Ms. Miller’s case is unique and will not apply exactly to every real-world patient. Integrating technology use into care of persons with ADRD should be approached through a lens of cultural sensitivity and individualized, person-centered care. Thus, while the outlined recommendations flow logically from the empirical literature, health service psychologists will need to exercise good clinical judgment in determining the best approaches for individual patients. Furthermore, additional research is needed to establish consensus clinical standards for integrating digital technologies into mental healthcare of persons with ADRD and their care partners. The Tech-AiD approach outlined in this paper could provide an initial practice model and a framework for further development and testing of technology-based behavioral interventions.

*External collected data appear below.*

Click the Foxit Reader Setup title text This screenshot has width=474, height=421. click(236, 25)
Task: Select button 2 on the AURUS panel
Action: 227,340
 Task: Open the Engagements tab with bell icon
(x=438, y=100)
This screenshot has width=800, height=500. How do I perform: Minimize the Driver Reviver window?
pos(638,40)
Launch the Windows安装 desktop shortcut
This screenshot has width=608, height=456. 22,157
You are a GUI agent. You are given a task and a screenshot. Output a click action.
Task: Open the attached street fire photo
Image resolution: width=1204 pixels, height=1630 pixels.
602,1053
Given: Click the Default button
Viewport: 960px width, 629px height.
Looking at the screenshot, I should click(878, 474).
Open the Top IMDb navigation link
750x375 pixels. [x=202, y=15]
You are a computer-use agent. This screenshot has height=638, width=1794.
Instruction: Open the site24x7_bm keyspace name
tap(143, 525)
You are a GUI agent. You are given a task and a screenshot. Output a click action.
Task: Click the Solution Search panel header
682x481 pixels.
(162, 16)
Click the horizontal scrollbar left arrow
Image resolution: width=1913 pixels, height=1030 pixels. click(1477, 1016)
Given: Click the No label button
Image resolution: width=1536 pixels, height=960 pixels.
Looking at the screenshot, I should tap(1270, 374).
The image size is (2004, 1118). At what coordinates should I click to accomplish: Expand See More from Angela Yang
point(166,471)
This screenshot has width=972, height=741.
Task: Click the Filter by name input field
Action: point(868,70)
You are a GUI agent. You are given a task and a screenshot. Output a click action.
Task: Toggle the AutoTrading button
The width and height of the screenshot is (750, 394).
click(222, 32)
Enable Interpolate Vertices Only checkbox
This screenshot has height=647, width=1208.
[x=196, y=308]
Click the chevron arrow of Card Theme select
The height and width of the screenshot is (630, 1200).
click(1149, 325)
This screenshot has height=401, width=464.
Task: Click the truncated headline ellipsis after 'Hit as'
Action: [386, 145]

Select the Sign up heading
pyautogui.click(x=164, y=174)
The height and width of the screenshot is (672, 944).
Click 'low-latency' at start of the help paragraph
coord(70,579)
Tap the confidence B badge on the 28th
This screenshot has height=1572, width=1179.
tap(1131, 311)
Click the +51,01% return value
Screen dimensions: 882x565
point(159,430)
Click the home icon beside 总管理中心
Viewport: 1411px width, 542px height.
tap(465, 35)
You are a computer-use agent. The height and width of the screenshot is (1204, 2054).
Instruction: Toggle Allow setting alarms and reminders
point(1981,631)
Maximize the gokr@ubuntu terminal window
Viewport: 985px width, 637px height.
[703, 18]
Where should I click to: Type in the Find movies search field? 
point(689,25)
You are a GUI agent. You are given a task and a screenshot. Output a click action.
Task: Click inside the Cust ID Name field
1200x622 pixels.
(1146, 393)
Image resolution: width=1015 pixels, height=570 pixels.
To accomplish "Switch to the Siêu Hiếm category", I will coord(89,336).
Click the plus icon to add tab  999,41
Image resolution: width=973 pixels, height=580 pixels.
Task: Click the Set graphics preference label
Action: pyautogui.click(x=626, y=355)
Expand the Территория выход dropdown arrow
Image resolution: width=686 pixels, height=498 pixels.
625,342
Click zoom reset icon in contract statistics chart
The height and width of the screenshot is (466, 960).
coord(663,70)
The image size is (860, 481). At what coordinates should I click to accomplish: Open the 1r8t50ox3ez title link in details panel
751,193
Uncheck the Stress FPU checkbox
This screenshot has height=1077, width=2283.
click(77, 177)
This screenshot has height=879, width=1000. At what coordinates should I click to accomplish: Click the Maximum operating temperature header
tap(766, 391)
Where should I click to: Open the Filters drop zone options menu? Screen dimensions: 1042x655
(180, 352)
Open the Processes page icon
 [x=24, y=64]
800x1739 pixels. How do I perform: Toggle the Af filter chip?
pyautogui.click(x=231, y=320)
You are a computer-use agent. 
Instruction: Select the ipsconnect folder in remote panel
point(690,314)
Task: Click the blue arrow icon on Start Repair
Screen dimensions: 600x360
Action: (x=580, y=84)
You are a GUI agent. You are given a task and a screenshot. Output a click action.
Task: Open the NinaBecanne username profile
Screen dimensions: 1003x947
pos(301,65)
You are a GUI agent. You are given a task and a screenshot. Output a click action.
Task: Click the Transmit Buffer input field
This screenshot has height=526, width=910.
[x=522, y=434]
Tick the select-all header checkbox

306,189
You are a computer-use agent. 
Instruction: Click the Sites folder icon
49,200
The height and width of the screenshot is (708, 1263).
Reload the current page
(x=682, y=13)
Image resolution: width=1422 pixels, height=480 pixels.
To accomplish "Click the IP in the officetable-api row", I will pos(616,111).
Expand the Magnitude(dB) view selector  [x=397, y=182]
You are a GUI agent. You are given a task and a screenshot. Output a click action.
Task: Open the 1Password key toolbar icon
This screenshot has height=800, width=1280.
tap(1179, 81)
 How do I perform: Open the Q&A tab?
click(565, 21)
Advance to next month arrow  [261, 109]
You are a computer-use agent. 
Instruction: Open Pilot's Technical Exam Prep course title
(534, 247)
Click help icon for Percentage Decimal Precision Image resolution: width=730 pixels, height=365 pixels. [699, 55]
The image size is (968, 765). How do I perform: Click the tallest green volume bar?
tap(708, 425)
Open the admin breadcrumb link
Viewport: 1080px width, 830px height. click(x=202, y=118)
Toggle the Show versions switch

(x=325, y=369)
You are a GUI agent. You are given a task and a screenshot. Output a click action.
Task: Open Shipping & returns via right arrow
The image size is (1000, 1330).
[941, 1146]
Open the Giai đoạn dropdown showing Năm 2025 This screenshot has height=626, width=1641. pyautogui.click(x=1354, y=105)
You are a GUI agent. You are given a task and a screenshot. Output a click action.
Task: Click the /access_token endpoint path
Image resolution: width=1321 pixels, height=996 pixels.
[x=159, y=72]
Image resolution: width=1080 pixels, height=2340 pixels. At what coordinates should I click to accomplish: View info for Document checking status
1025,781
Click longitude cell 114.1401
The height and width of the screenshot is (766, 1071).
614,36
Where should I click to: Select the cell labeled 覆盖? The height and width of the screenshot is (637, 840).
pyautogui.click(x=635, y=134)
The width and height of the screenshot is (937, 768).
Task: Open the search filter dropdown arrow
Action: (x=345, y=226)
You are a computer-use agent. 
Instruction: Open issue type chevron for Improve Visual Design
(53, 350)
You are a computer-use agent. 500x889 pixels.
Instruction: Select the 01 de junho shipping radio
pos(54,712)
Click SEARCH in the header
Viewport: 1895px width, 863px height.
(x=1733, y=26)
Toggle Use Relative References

Key Clinical Considerations

  • Digital technologies, like the internet, smartphones, and wearable devices, hold promise for improving outcomes for persons with ADRD and their care partners.

  • Practice standards for integrating digital technologies into behavioral interventions for persons with ADRD are currently lacking.

  • This article presents a clinical practice framework for assisting persons with ADRD and their care partners with implementing technology-based strategies to promote independence and reduce care burden. We call this framework Technology Assistance in Dementia (Tech-AiD).

  • The Tech-AiD framework has six components: 1) assess disease severity, 2) evaluate the technological environment, 3) provide psychoeducation on potential benefits of technology, 4) identify goals that can be addressed via technology, 5) utilize evidence-based problem-solving approaches to guide technology selection and implementation, and 6) develop a maintenance plan.

  • The Tech-AiD framework can be modified based on sociocultural context and individual needs to promote optimal outcomes.